_TASK ITEM_
Where does the string "agent" appear in the material? Copy each line that holds it.

──────── DATA EXTRACT ────────

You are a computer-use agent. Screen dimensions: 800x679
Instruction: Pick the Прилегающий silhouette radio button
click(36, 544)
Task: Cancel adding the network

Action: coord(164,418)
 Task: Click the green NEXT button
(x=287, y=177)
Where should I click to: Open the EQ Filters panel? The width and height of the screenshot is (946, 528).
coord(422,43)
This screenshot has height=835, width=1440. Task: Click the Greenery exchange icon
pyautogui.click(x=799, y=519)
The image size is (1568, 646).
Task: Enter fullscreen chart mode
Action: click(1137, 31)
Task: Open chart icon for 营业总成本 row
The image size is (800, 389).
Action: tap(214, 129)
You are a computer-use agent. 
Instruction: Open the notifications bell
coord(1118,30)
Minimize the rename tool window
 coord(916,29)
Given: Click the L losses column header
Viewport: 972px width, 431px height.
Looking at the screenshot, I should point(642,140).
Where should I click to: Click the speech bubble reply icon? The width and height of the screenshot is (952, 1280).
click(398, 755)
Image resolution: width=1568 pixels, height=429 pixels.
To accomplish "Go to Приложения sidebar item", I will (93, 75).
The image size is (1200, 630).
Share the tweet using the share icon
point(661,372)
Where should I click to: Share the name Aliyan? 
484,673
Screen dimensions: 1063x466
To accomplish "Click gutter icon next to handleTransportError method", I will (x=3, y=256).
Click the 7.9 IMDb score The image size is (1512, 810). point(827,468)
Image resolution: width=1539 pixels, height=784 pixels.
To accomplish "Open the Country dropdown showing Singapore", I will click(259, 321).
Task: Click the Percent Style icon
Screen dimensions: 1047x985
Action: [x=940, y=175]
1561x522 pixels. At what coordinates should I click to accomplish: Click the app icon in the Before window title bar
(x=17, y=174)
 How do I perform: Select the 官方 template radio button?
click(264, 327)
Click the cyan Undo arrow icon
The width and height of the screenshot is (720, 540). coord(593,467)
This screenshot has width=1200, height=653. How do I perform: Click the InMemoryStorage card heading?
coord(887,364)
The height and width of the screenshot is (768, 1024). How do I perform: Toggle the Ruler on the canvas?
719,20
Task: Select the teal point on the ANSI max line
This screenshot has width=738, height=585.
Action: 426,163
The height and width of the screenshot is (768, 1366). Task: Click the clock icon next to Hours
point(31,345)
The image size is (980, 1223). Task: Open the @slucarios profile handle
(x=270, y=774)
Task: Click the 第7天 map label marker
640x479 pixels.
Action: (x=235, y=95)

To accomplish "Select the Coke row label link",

────────

_RESULT OF THE EXERCISE_
You are a computer-use agent. Screen dimensions: 800x679
You are a computer-use agent. 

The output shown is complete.